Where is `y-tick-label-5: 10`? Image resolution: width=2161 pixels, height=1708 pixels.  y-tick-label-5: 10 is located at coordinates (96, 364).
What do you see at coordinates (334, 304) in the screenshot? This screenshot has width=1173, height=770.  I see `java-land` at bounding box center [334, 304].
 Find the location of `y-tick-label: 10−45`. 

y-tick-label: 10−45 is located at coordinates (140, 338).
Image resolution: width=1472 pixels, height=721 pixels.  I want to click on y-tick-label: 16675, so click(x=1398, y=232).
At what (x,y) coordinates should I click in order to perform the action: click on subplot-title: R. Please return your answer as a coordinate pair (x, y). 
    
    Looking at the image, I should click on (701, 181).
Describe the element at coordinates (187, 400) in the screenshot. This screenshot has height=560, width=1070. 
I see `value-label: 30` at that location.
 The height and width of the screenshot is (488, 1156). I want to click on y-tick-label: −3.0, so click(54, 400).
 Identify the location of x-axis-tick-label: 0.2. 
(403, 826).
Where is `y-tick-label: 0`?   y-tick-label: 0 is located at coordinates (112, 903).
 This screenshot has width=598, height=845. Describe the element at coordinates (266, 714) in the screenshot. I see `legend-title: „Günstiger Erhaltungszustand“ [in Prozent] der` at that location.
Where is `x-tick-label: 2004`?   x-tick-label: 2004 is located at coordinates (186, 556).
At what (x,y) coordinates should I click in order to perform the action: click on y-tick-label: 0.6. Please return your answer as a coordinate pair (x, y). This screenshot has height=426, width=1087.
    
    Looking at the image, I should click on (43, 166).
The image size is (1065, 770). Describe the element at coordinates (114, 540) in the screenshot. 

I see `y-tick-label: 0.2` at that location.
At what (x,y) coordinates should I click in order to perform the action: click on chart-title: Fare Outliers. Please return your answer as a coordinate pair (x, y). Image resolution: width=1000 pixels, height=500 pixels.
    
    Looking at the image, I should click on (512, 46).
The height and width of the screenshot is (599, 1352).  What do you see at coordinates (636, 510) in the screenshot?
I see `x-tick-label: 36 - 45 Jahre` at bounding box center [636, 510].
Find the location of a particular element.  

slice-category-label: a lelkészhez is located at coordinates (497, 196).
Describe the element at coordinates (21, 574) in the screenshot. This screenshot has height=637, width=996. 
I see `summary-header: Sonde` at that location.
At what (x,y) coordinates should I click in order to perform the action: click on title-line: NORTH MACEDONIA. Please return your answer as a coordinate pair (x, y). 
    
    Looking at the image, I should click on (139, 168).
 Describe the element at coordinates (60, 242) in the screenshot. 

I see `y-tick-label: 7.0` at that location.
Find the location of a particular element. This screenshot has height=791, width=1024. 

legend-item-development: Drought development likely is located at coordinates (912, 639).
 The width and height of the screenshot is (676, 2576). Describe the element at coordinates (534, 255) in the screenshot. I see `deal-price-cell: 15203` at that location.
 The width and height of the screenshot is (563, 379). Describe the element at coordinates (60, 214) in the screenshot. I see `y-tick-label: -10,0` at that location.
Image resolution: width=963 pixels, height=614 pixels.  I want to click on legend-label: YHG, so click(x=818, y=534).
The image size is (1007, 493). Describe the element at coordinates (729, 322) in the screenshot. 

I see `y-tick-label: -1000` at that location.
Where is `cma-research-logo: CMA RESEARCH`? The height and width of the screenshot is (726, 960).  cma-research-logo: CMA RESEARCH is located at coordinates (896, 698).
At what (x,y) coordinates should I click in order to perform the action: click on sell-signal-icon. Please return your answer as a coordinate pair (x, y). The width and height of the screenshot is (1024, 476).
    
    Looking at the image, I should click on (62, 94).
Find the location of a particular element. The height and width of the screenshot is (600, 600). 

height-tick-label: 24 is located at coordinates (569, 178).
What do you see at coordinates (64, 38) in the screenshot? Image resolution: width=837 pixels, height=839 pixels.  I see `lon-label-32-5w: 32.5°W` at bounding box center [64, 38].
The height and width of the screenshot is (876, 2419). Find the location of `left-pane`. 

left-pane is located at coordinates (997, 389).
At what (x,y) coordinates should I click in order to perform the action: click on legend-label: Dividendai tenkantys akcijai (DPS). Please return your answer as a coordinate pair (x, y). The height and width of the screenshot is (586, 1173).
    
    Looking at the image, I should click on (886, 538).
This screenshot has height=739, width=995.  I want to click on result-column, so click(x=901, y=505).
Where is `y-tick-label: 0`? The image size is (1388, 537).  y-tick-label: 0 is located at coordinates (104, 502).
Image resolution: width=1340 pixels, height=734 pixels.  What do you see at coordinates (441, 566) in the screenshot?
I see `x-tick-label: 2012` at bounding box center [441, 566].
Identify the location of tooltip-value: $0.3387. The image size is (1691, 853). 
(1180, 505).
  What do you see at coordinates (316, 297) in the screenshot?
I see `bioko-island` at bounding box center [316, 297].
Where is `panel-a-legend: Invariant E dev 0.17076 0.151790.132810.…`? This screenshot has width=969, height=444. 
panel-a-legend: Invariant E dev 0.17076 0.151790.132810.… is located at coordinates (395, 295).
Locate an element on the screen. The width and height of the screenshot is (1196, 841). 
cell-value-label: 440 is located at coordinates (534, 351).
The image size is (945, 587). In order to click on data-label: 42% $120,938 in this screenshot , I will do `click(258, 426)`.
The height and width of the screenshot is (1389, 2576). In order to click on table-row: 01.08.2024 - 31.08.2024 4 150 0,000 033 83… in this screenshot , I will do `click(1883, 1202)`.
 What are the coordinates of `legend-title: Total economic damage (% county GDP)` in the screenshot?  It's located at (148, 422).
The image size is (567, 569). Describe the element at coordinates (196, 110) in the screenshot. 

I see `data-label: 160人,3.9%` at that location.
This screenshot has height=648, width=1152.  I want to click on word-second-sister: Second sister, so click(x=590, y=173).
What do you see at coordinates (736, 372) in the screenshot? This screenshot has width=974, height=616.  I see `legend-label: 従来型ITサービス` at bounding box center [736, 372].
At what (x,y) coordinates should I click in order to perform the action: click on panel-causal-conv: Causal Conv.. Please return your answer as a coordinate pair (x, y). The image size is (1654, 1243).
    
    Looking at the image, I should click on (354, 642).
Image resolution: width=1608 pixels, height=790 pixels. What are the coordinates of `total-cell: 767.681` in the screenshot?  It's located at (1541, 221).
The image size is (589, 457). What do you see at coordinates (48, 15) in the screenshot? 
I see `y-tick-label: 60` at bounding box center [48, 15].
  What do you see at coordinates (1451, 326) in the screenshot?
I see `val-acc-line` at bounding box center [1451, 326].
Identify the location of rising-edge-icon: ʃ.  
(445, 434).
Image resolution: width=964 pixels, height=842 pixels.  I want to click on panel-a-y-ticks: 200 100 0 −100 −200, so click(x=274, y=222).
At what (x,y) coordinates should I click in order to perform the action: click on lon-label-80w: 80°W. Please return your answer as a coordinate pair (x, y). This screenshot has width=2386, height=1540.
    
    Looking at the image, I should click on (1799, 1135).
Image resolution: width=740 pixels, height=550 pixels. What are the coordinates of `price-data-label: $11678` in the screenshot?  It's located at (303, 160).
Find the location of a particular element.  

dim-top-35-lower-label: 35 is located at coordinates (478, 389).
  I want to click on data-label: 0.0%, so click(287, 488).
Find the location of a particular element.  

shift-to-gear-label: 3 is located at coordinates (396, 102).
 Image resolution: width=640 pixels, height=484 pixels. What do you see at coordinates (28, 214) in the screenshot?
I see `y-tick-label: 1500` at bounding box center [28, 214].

┄┄┄┄┄┄┄┄┄┄┄┄┄┄┄┄┄┄┄┄

## Required action
Write out the records again word for word, from the very first line through the line that contains "y-tick-label: 10−45 is".

## Written answer
Where is `y-tick-label-5: 10`? Image resolution: width=2161 pixels, height=1708 pixels.  y-tick-label-5: 10 is located at coordinates (96, 364).
What do you see at coordinates (334, 304) in the screenshot? This screenshot has width=1173, height=770.  I see `java-land` at bounding box center [334, 304].
 Find the location of `y-tick-label: 10−45`. 

y-tick-label: 10−45 is located at coordinates (140, 338).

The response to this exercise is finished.